When you auditioning for a voice over job, give yourself permission to do it twice. The first probably will have some problems, this gives yourself permission to make some mistakes on your first one so that the second one is the one you feel is going to be examined.
This is a spot for Secret deodorant. A large proportion of the people with whom I work, I coach over the phone. I'll say, "Okay, which spot do you have up next?" And they'll say, "SFX dog barking in background...: -- No, no no. That's not how you want to talk to a producer on the phone. You want to say, "Oh, it's the spot for Ford" or "it's the Secret spot."
And if it takes you an extra 10 seconds to grab your pencil and plunge into wherever the product name is mentioned, it's worth taking that extra moment. You want to refer the piece of copy by the name of the product, not by the sound effect, not by "Oh, it's GSD&M" —that's the ad agency.
"Oh, VoiceBank." That's the pipeline through which it was sent to the agent.
So, go ahead and give it a shot. If it helps you to hold up your copy at eye level, then go ahead and do that.
I want you snuggled in on that microphone. Bend your knees. One foot in front of the other. Get a stance that sort of allows you to grab the ground. Hold the copy at eye level.
What needs to see your copy? Your eyes.
What needs to be heard in the microphone? Your mouth.
So except for the ones that have a little clip on them, the copy stands are always set up in inverse dynamic to how your eyes and mouth are positioned on your face. If you leave the copy on the copy stand, the microphone is going to be trying to hear things from your forehead; it's upside down.
If you get the copy off the copy stand and you put the script at eye level and then you can get your mouth at mic level, you can see better and the microphone can hear you better. It's just better engineering.
When I pulled up someone with whom I'd never worked before, I was hoping I'd get someone who would make the mistake most people make. Most people would do that spot a little too loudly.
The reason I like you snuggled in on that microphone is because of the context you're hoping to fit into as perfectly as you can. In a commercial for television, they call it "voice over." I wish they called it "voice under," because your sense of your context would be more immediately accurate.
If you've ever done any editing, it feels that the VO is snapped in underneath and apart from the images it's referencing. So when people get on their first performance and they recognize it's a TV spot and they get too loud and barky, perhaps their acting is great but their mechanics might be way off. The emotions are all fine, but the mechanics aren't. If any part of your audition isn't working, they can't hire you. They go to the next person.
1. Correct emotions
2. Collusive sarcasm
4. Introduction of Product Name
5. Sarcastic at the end
But if it's too loud, it doesn't fit.
Yours fit on both levels.

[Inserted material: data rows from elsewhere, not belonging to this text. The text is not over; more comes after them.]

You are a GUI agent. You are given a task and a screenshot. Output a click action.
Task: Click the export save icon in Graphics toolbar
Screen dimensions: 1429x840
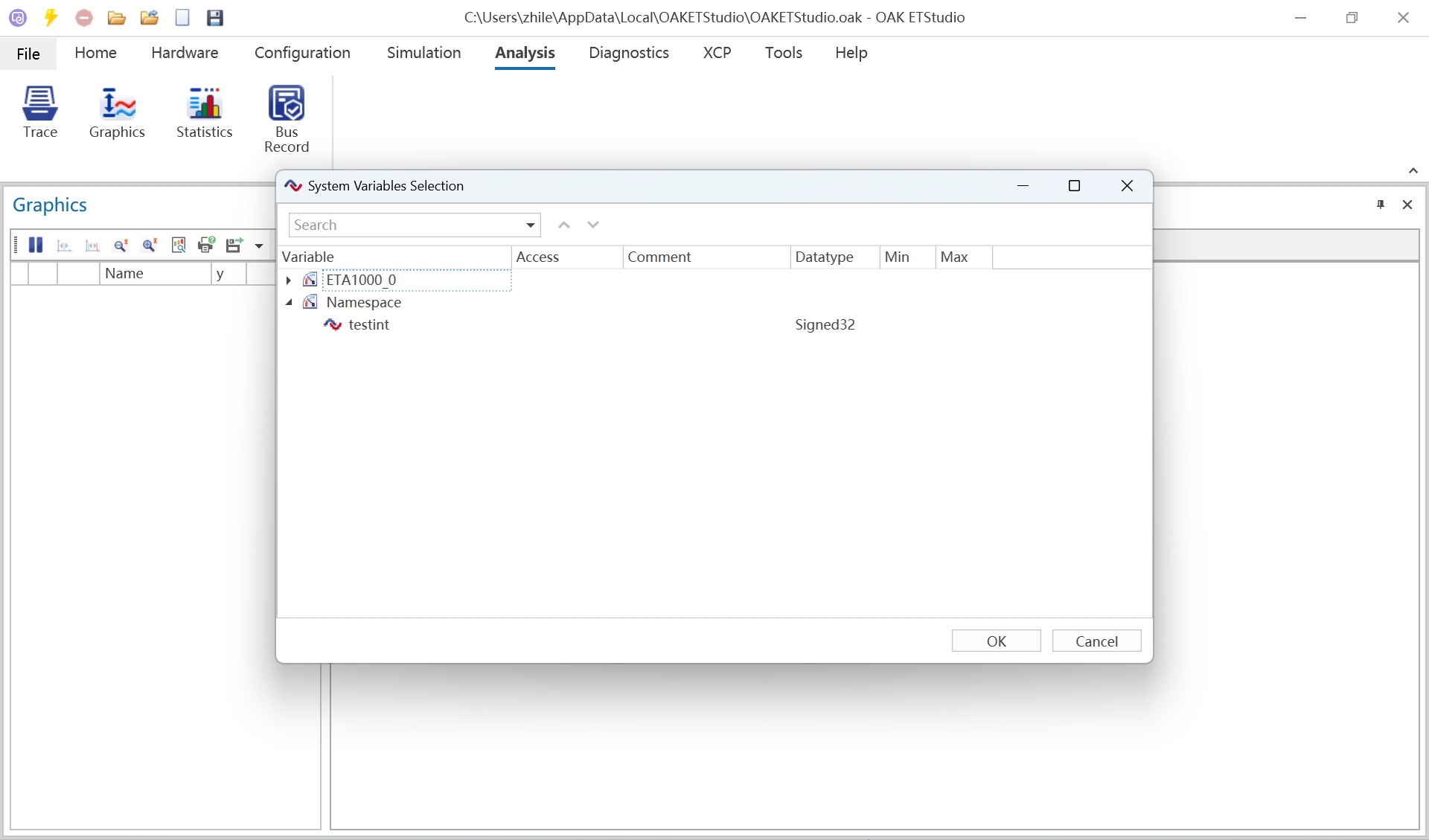click(x=234, y=246)

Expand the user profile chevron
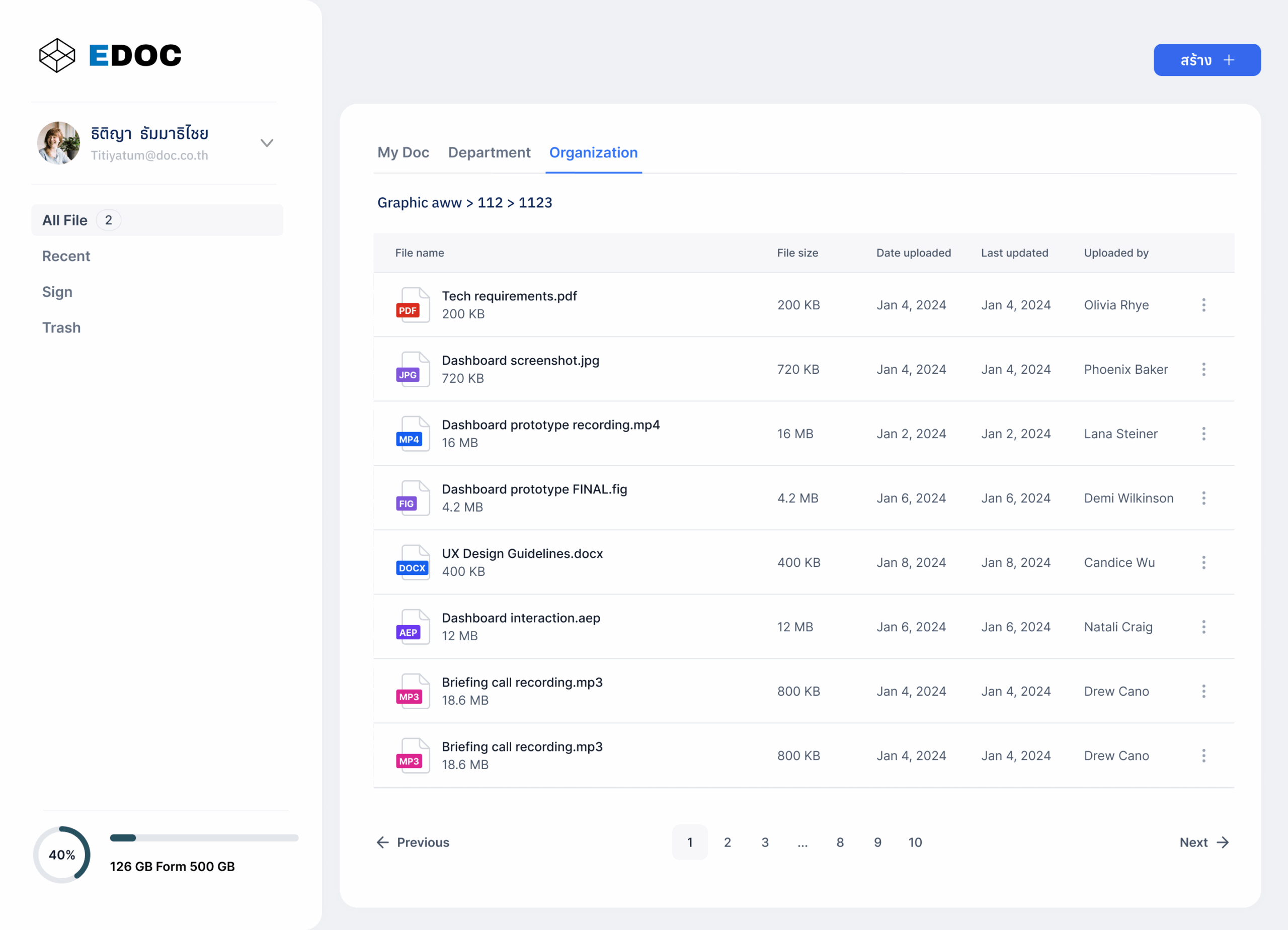267,143
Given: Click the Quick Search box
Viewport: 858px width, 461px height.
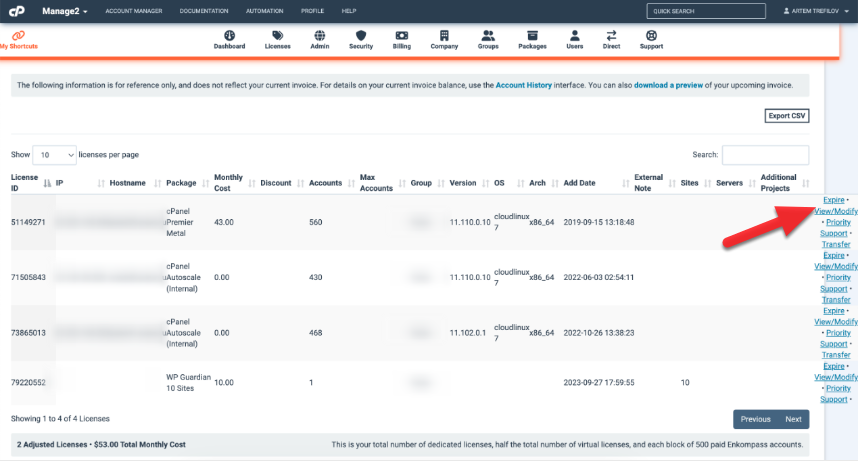Looking at the screenshot, I should [706, 11].
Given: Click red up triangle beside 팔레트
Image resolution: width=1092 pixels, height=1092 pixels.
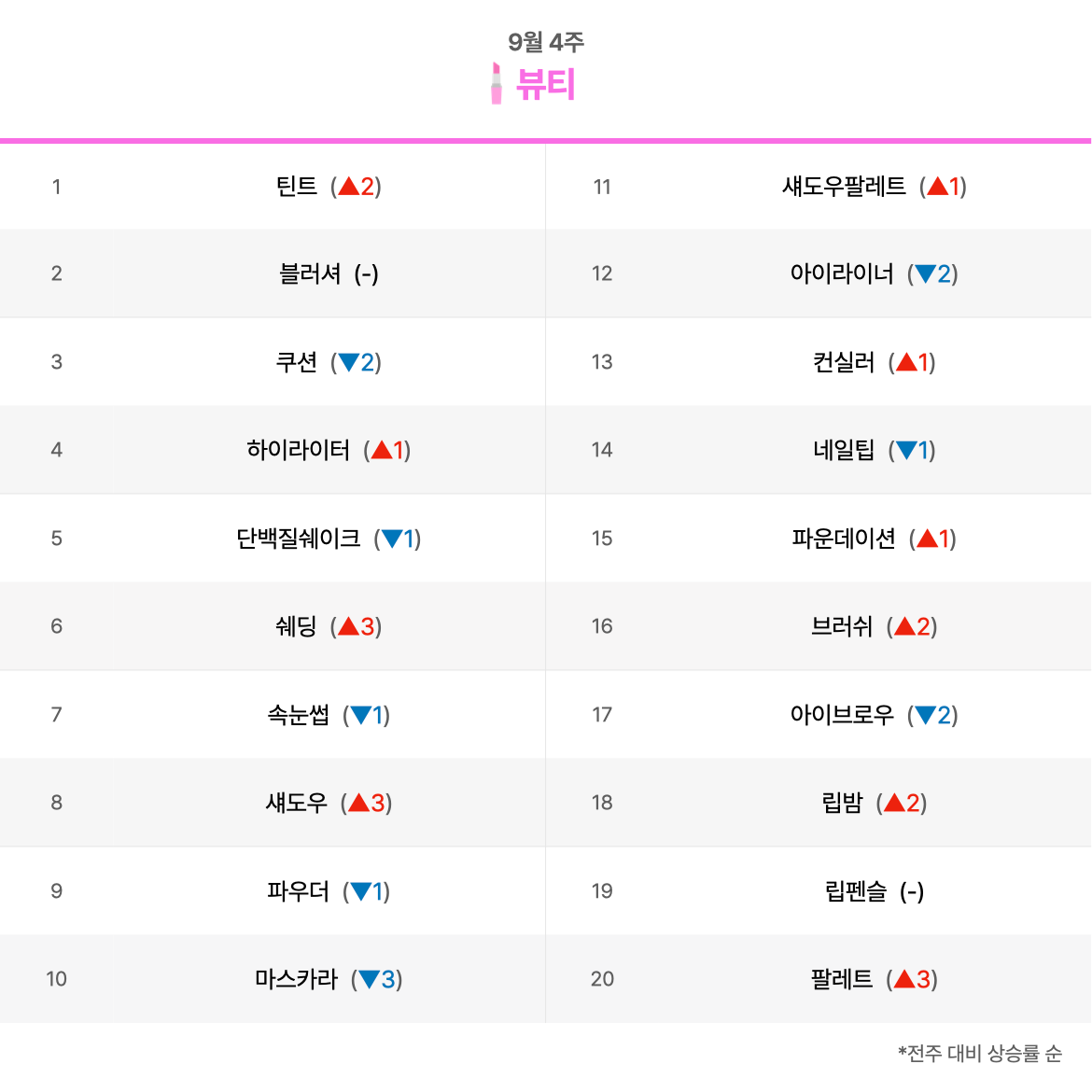Looking at the screenshot, I should (904, 979).
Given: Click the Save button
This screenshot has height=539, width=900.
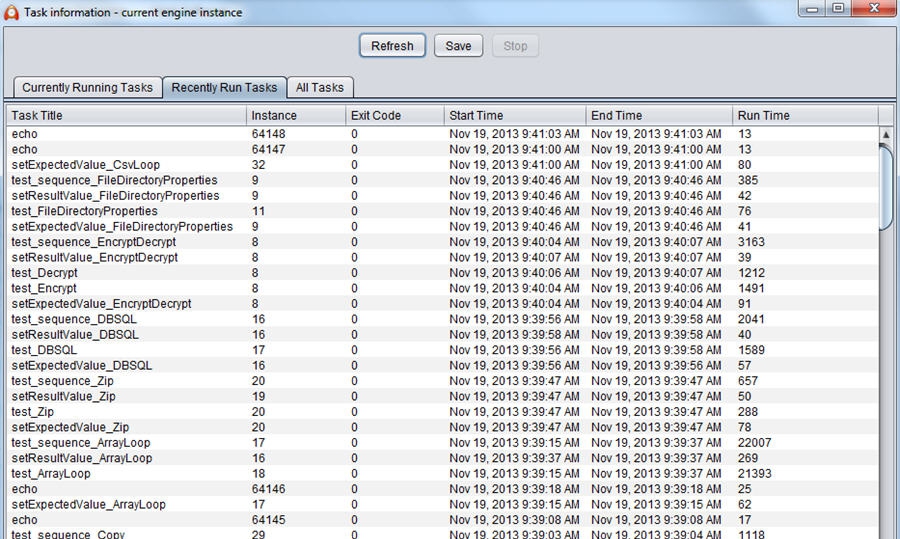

The emotional colors were useful, and the compression and collusion you had were useful.
As the person who is underneath and apart from video, I'll give you a hundred different names...but not the one they give you. What name do they give you? They call you the "announcer." And then they tell you not to be announcer-y.
You're the narrator.
You're the person who's making reference to the story.
You're the "voice under."
Or you're the conscience of the spot.
Who are you? You're any of those things. If you can give it those kinds of names, it'll be a lot easier to remember to sort of snuggle in and refer to.
You're making reference to the story as the story unfurls above you. The story exposition is taken care of by people who are on-camera, and you're the narrator who's making reference to that story exposition.
Four times out of five, I want you shading off some amount of your volume. Not being at absolute total projection volume. If you use full-throttle volume on a TV spot, the spot's going to sound tacky. The spot's going to sound "small market regional." Or it'll sound like a couple of the major market spots that are okay with the narrator being loud and bombastic and bursting through the third wall where they don't belong.
Things start to sound so tacky when the VO underneath the visuals is loud to the point where it interferes with the story.
So one thing about context is to know when you're a Referencer and to compromise some of your volume and not obscure the story but instead frame the story.
When you're the narrator on a TV spot, you want to inform and manipulate the audience's conscience's takeaway of what's happening above you while you talk.
Who are you? You're the narrator. You're the conscience of the spot.